Becky is a Minnesota Native and Wisconsin Badger fan living in the heart of Hawkeye Country. Since graduating from high school, she has lived in Duluth, MN; Birmingham, UK; Minneapolis, MN; Louisville, KY; and Madison, WI, but is now happy to call Iowa City home. She and her husband have been married for ten years and have a spirited four-year-old daughter and a mischievous baby boy. Becky juggles working from home and keeping two kids happy each and every day. In her free time, she enjoys working her side business, spending time with friends, relaxing with a good book, and eating snacks.


  1. This is great, Becky! Adding to reading to your older kids, I think it’s great to have them read to you, too, or read aloud to their younger siblings. I think it helps build their confidence as readers and I love hearing my oldest be expressive as he reads dialogue or when something dramatic happens in the story. I plan to keep up the habit as they get older. When I was a teenager, my mom encouraged me to read to her and I really enjoyed that time together. Long car rides and time stuck in traffic are always better with a good story and I have many happy memories of reading to my mom in the car.

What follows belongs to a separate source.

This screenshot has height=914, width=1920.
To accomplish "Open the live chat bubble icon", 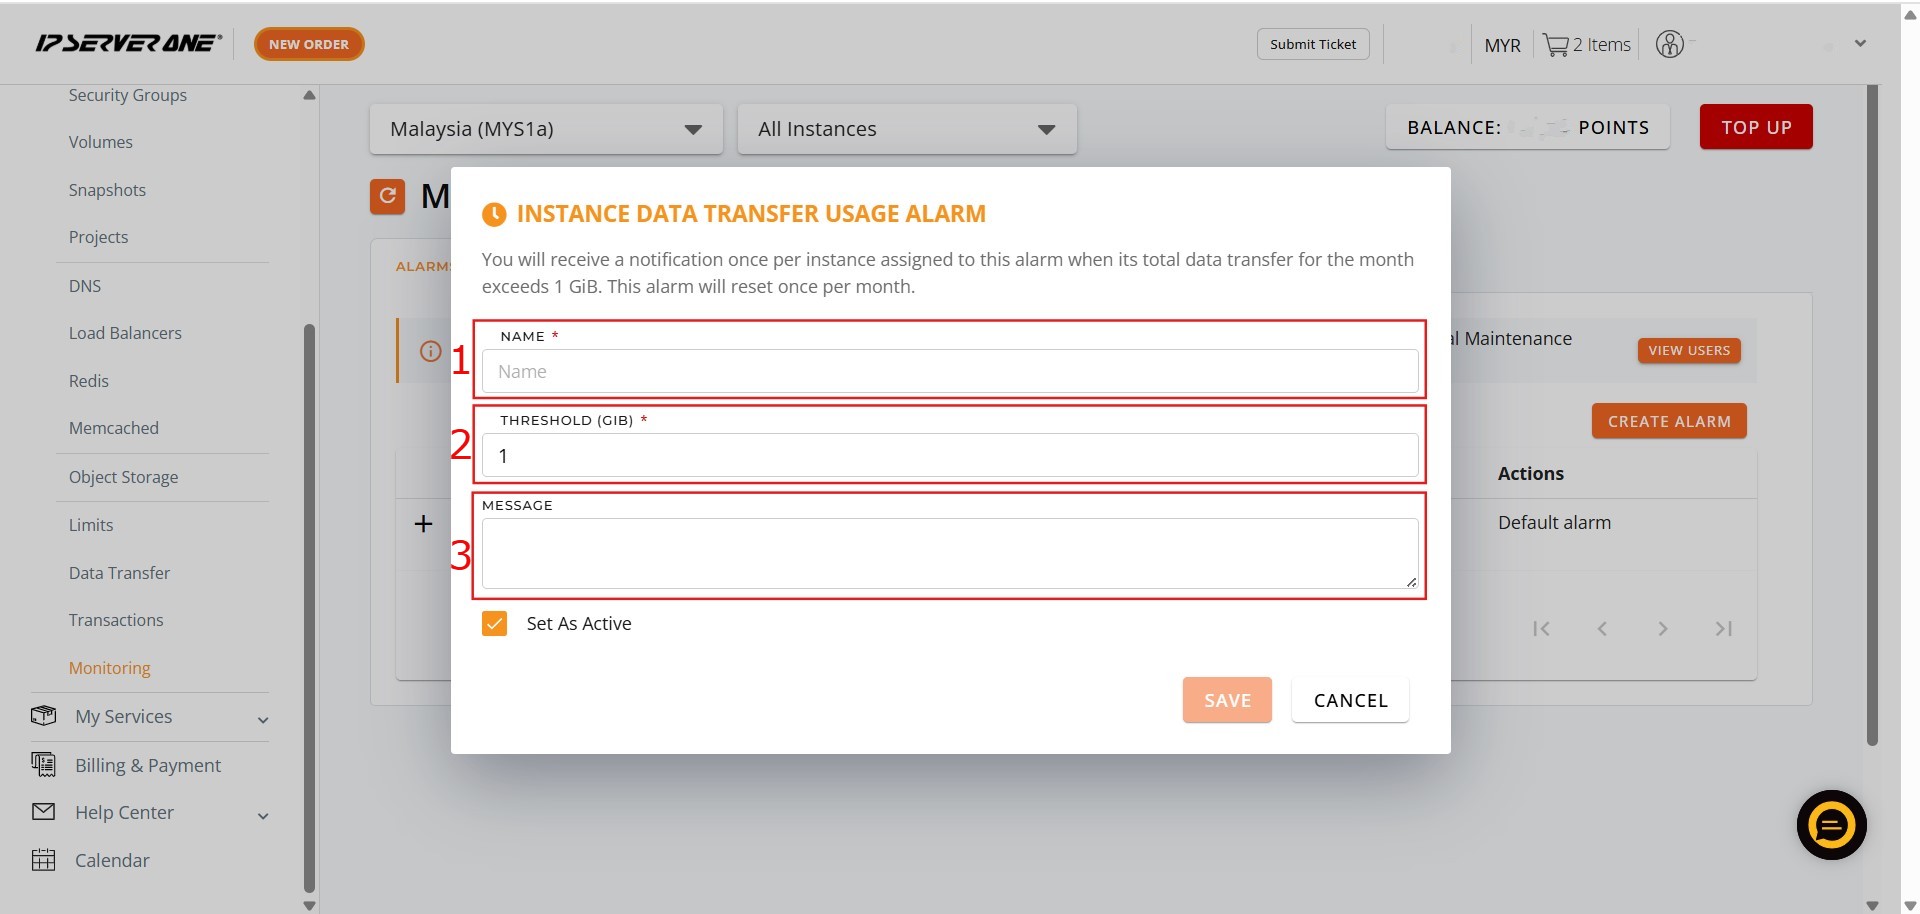I will click(x=1831, y=825).
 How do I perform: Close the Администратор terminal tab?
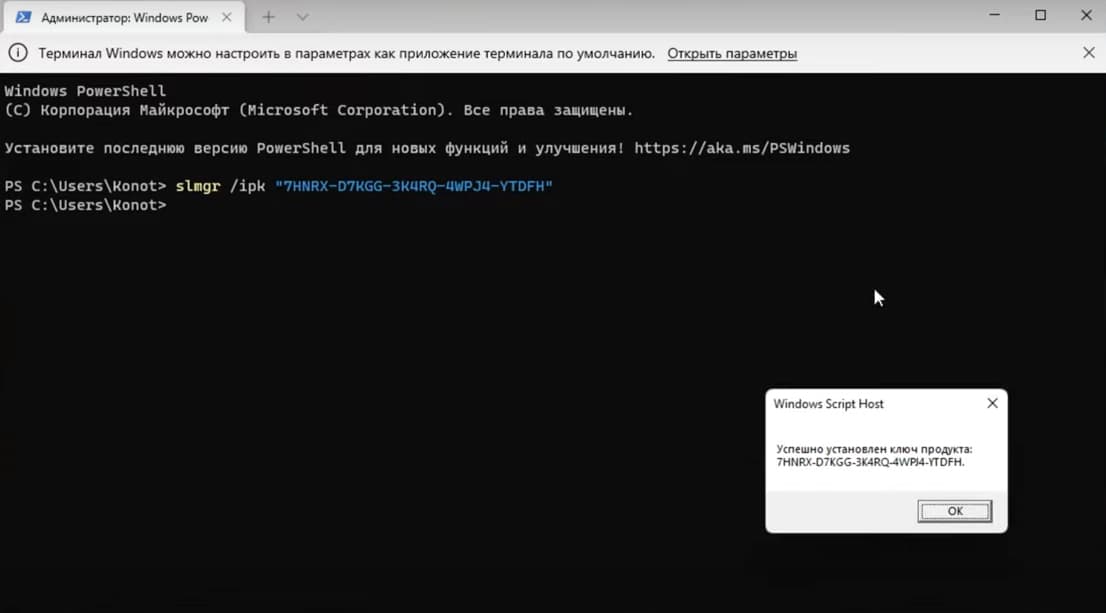point(226,16)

  2. Great article! We also read to our kids each night as part of our bedtime routine. When our son was a baby, our daughter also read to him each night… It became more difficult when our son was in a dual language program and wanted to read Spanish books that we couldn’t help him with…..he began reading out loud to usone night in Spanish and the next night we read a book in English. Now both our children enjoy reading….and we now read to our Granddaughter

  3. Becky! This is a great post! I am a teacher and totally agree with everything said above. I read aloud to my two boys every night. (well, if for some reason we are too late in getting to bed, we don’t, and BOY do I hear about it!) My fourth grader and I have read through many of my childhood favorites, the Percy Jackson series and are on our sixth Harry Potter! My kindergartener loves to pick from our extensive library (I must have the same book-purchasing weakness!) and we settle down each night, it is a wonderful bonding time and my boys both love reading! Proud book-loving momma, here! Favorite thing so far: My oldest has been reading the book Holes to my youngest because he loves that book so much!